Yes, that was my reaction. Surprise and fear! C has made tremendous strides in therapy, specifically in the last two months. He isn’t speaking in sentences; the child is speaking in paragraphs. He is using descriptive words, providing information that isn’t being pulled out of him, processing language quickly and following multi-step directions. He is less aggressive toward his sister, more rational, completely potty trained (except overnight), and doing well as we scale back his sensory diet. He has taken strides in feeding therapy as well: trying new foods, taking more bites, approaching it with less emotionality.
This is not the same child that stepped into that therapy center in February.
I am thrilled with his progress; yet, I am terrified to change things up in any way.
Hubster and I always find ourselves in this place. Every time we need to change any aspect of C’s care, it is scary. Things are going well. Why rock the boat?
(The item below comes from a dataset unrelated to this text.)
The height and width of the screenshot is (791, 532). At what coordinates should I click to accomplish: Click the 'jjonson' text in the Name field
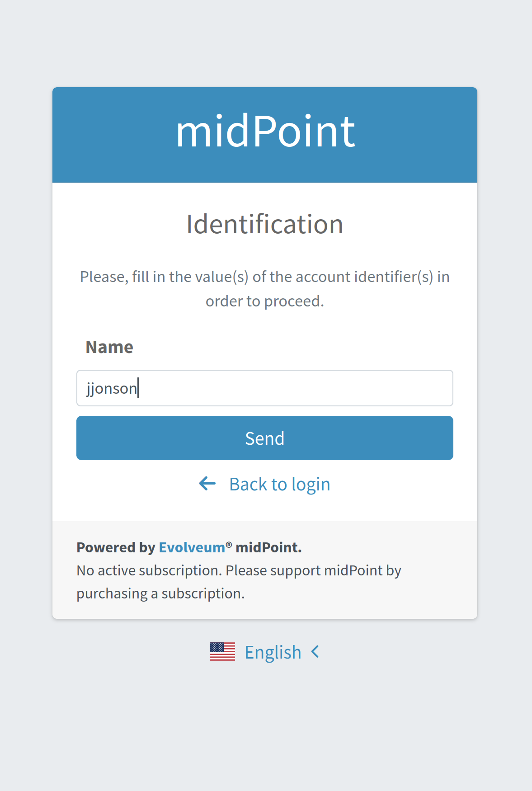(x=112, y=388)
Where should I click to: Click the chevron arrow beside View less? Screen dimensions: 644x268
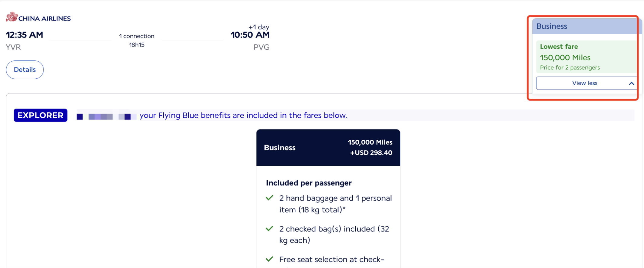[x=631, y=83]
At the same time, I know that we can’t coast along forever. We’re at his therapy center three days each week. He’s in a feeding group and a sensory social group. In August, he was going for individual therapy twice per week. He has done a lot of hard work to get here. He continues to work hard at his feeding. His awesome therapists armed us with a new method for him last week and he is doing very well with it.
I could shout his therapists’ praises from the rooftops! They are amazing with C and with teaching me how to care for him. We would not be here without the intensive therapy he has received over the past eight months.
WAIT – THERE’S MORE!
C is doing well enough with eating that we are going to start playing around with the volume of his tube feedings in hope that he will increase his oral intake. He is most receptive to oral intake at lunch, so I’m going to start by eliminating that tube feed. Don’t worry, though. If I find that he’s not consuming enough orally, it is easy to get him right back on track with calorie intake. Life is so much different now that he’s doing well on growth charts and has that g-tube.
Can you even believe it? I still can’t!